4. Paul Brousse (1854-1912) — socialista pequeñoburgués francés, participante en la Comuna de París; tras su represión vivió en el exilio, uniéndose a los anarquistas. A su regreso a Francia a comienzos de la década de 1880 se afilió al Partido Obrero, donde se opuso vehementemente a la tendencia marxista; ideólogo y líder de los posibilistas, corriente oportunista del socialismo francés. Jean Allemane (1843-1935) — socialista pequeñoburgués francés, miembro de la Comuna de París; tras su represión fue condenado a trabajos forzados, amnistiado en 1880; posibilista en la década de 1880, en 1890 encabezó el Partido Obrero Social-Revolucionario, de tendencia semianarquista, escindido de los posibilistas; más tarde se retiró de la vida política activa. — Editorial Progreso.

5. En 1892 estalló un escándalo cuando los monárquicos franceses acusaron a varios ministros del gabinete francés y a más de 500 diputados parlamentarios de aceptar sobornos para ocultar la grave situación financiera de la Compañía del Canal de Panamá. — MIA.
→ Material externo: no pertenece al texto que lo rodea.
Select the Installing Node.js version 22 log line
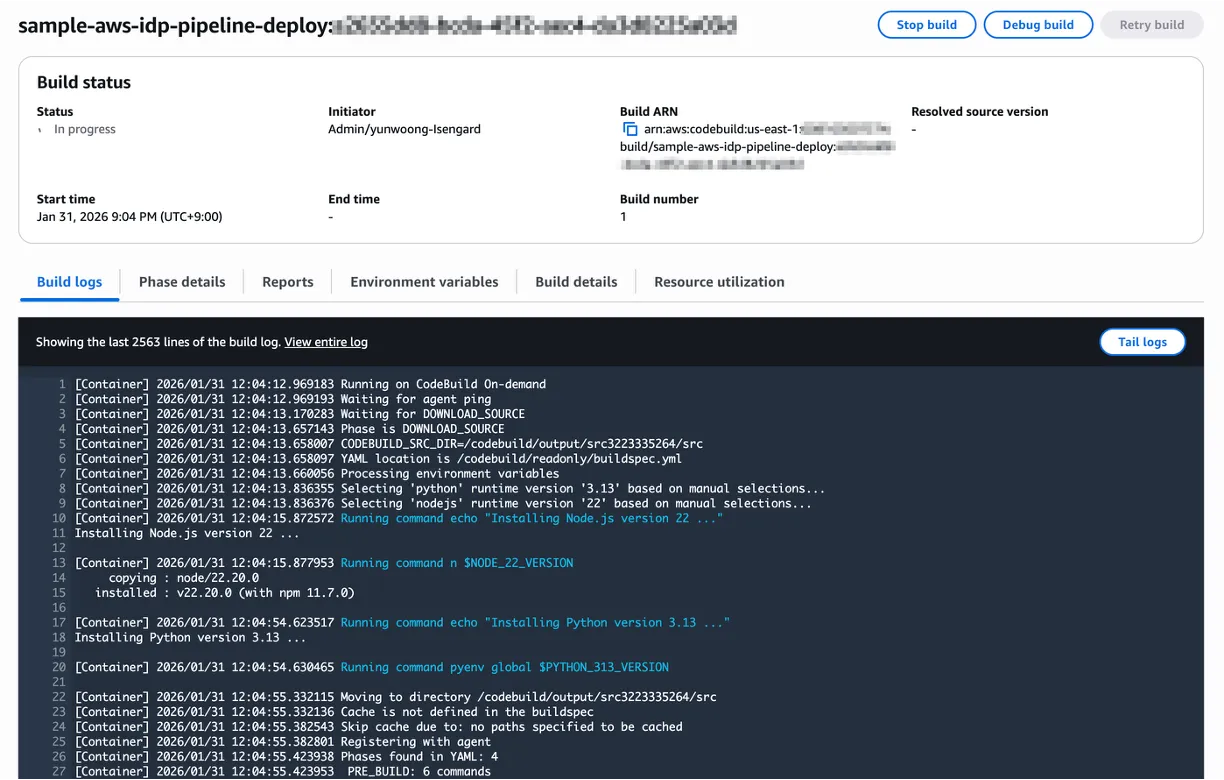Image resolution: width=1224 pixels, height=780 pixels. (x=151, y=533)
6. El Partido Laborista Independiente, organización reformista formada en una conferencia en Bradford en enero de 1893, fue encabezado por Keir Hardie. — Editorial Progreso.
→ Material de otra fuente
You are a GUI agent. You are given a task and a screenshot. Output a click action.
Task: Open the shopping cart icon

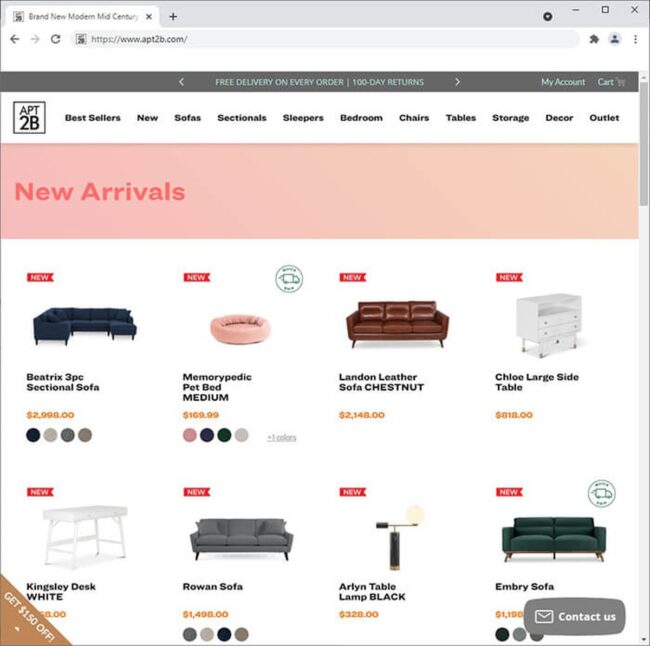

7. En la sesión de la Cámara de los Comunes del 20 de febrero de 1893 se dio primera lectura a dos proyectos de ley relativos a modificaciones de la ley electoral. El gobierno proponía en dichos proyectos que se abolieran, en la medida de lo posible, las desigualdades que dificultaban la libre expresión de la opinión del elector. Entre otras cosas, contemplaba la abolición de todos los requisitos de propiedad; la introducción de funcionarios electorales, nombrados y pagados por los consejos municipales, encargados de confeccionar el registro electoral; y el establecimiento de un registro único de electores para todas las elecciones (parlamentarias, municipales, etc.). — Editorial Progreso.

8. Ferroul representó al Consejo Nacional del Partido Obrero Francés en la Conferencia de Bruselas. — Editorial Progreso.